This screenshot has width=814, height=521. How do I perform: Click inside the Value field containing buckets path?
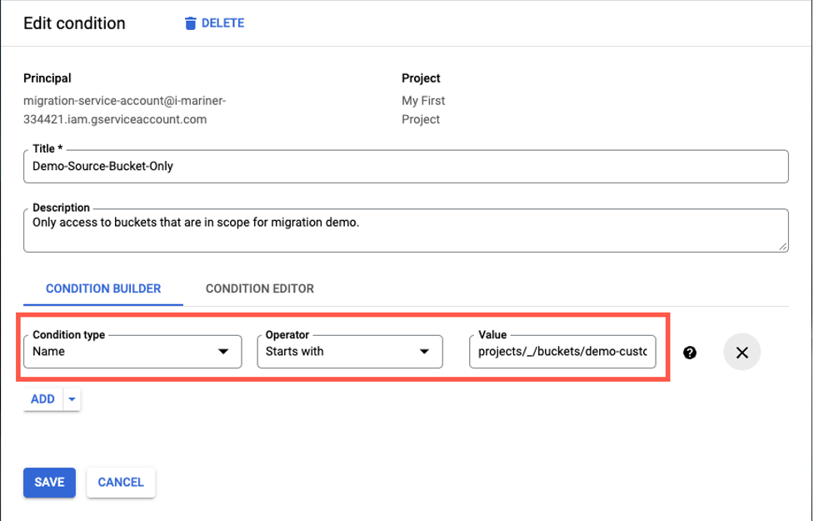click(562, 352)
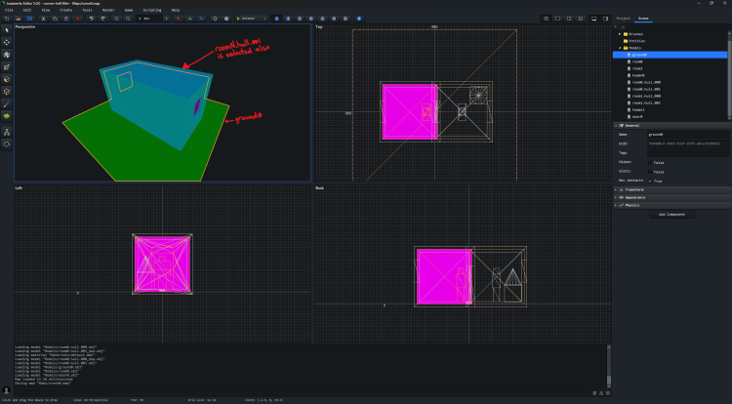Click the red Delete icon in toolbar
This screenshot has height=404, width=732.
click(x=77, y=19)
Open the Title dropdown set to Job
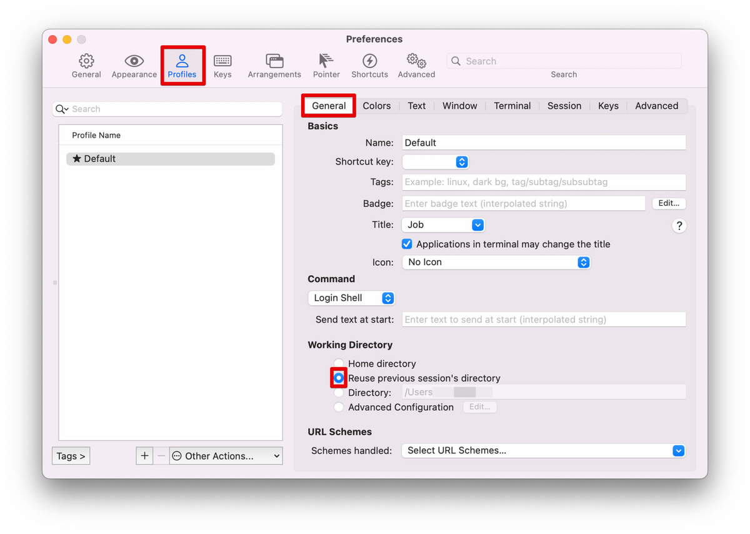This screenshot has height=534, width=750. click(443, 224)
◇ ◇ ◇ ◇
YOUR OBJECTIVE:
All of the lines above should be copied exactly, apart from the pictures.

REPLY:
This screenshot has width=814, height=521. How do I perform: Click inside the Value field containing buckets path?
click(562, 352)
Click the red Delete icon in toolbar
This screenshot has height=404, width=732.
click(x=77, y=19)
Open the Title dropdown set to Job
This screenshot has height=534, width=750. click(443, 224)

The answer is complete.